**REQUIREMENT**
Edit the lines from the one containing "The image size is (602, 602)." through the last line, changing "Design" to "Layout" and keeping everything else the same.

**SUPPLIED MATERIAL**
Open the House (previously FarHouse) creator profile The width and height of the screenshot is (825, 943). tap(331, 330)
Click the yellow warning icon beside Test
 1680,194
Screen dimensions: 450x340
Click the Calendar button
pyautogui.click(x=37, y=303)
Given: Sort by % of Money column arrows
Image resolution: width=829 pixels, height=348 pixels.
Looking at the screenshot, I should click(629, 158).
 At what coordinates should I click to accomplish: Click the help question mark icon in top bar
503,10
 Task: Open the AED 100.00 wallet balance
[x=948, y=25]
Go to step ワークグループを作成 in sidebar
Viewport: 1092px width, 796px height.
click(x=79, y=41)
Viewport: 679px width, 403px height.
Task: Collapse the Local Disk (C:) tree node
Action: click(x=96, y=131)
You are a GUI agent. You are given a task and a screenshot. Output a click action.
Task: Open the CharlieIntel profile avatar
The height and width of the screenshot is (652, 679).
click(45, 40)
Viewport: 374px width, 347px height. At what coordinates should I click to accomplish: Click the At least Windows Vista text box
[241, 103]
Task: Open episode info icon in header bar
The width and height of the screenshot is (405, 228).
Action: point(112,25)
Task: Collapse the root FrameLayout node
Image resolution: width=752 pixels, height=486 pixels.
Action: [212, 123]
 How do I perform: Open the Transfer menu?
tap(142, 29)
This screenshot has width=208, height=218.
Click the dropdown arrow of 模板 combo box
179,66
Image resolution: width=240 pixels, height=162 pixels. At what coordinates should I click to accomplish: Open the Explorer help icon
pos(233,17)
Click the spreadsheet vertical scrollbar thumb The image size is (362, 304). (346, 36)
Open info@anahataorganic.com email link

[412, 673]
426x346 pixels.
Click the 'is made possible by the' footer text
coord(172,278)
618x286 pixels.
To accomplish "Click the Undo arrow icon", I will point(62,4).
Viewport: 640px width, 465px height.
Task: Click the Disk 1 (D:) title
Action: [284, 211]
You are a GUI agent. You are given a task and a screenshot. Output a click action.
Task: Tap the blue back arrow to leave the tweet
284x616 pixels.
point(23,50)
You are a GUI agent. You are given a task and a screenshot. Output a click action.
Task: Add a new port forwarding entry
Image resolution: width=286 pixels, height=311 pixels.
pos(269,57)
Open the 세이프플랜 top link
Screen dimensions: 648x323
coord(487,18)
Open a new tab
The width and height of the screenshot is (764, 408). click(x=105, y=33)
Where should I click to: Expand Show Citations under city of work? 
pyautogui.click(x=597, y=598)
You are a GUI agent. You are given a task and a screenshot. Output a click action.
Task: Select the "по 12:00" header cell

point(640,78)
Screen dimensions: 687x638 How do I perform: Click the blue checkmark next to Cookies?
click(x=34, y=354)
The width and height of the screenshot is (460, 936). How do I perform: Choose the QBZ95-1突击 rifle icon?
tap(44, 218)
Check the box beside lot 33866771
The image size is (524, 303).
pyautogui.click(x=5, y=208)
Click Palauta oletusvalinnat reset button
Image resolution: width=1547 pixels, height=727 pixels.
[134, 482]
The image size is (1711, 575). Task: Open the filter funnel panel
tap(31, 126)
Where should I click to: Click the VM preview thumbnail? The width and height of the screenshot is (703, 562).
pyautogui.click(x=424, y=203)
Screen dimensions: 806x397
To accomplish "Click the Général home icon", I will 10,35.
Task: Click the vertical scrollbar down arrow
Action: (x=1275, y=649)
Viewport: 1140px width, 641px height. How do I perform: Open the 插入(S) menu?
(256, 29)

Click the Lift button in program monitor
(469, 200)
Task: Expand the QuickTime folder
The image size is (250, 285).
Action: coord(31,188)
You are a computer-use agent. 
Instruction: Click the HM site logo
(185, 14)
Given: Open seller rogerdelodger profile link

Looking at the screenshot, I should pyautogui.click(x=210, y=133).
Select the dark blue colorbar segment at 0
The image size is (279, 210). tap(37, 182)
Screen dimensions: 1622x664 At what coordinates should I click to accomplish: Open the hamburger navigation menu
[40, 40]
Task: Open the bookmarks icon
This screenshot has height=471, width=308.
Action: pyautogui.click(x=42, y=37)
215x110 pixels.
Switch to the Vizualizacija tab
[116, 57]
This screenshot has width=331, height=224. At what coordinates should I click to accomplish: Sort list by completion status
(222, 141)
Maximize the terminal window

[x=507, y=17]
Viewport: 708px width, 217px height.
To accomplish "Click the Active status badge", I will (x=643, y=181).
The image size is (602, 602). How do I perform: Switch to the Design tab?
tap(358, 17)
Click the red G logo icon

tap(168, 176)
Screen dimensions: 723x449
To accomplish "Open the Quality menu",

**COMPLETED EXERCISE**
The image size is (602, 602). How do I perform: Switch to the Layout tab?
tap(358, 17)
Click the red G logo icon

tap(168, 176)
Screen dimensions: 723x449
To accomplish "Open the Quality menu",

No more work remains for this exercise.